What has happened since then, I have no idea.
- the company was prohibited from providing or requiring the pilots have a pager etc.
- the pilots were never REQUIRED to answer ANY page or call
- a pilot could decline any flight if in his/her own mind felt he/she had not gotten a 10 hour rest period suitable for the expected duty period
I was on the conference call with our POI (SAT FSDO) and chief pilot when this ruling/opinion/blessing was given.
What has happened since then, I have no idea.
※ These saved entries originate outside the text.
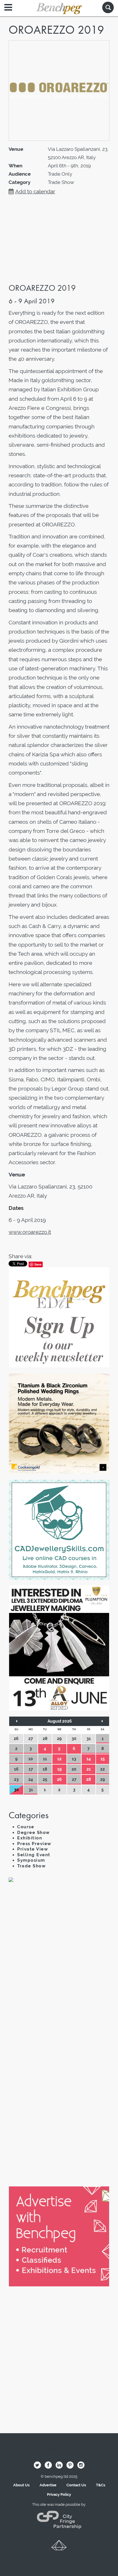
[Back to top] (59, 2547)
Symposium (31, 1860)
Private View (32, 1849)
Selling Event (33, 1854)
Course (25, 1826)
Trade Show (31, 1866)
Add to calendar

What isn't legal is looking back to a 10 hour block when the pilot did have a duty to answer a phone or pager, and calling that rest. It wasn't rest.
If you can look back and find a 10 hour period during which you had no duty to the company, were free to ignore calls and pages and during which you had no obligation to take a flight and could turn down any assignment, that was rest.
If during the 10 hours of rest you had any obligation to the company, it wasn't rest, and therein is the difference.
Last edited by JohnBurke; 04-09-2015 at 09:42 AM.
#49
Gets Weekends Off
Joined APC: Jan 2009
Position: Airbus 319/320 Captain
Posts: 880
Maybe for you. I treat it just like I'm going to buy a car, if I don't like the deal I walk away. There's always a better deal somewhere else if you look hard enough. I agree with your premise but I don't think it goes far in today's corporate world.
#50
Gets Weekends Off
Joined APC: Mar 2008
Position: Standing in front of the tank with a shopping bag
Posts: 918
Shouldn't someone tell XOJET about this?!?
The FAA doesn't allow this. There is no such thing in 135 as "rolling rest." You are required to have a defined rest period, and it must be defined ahead of time. Plus, the onus is also on the pilot. It is illegal for you to accept such an assignment if it violates the FARs.
Countless other 135 operators use rolling rest as well, from South Florida 135 to Ypsilanti, MI 135 operators. It seems that it is not just the original poster that has questions about this.
Please correct me if I am wrong about XOJET.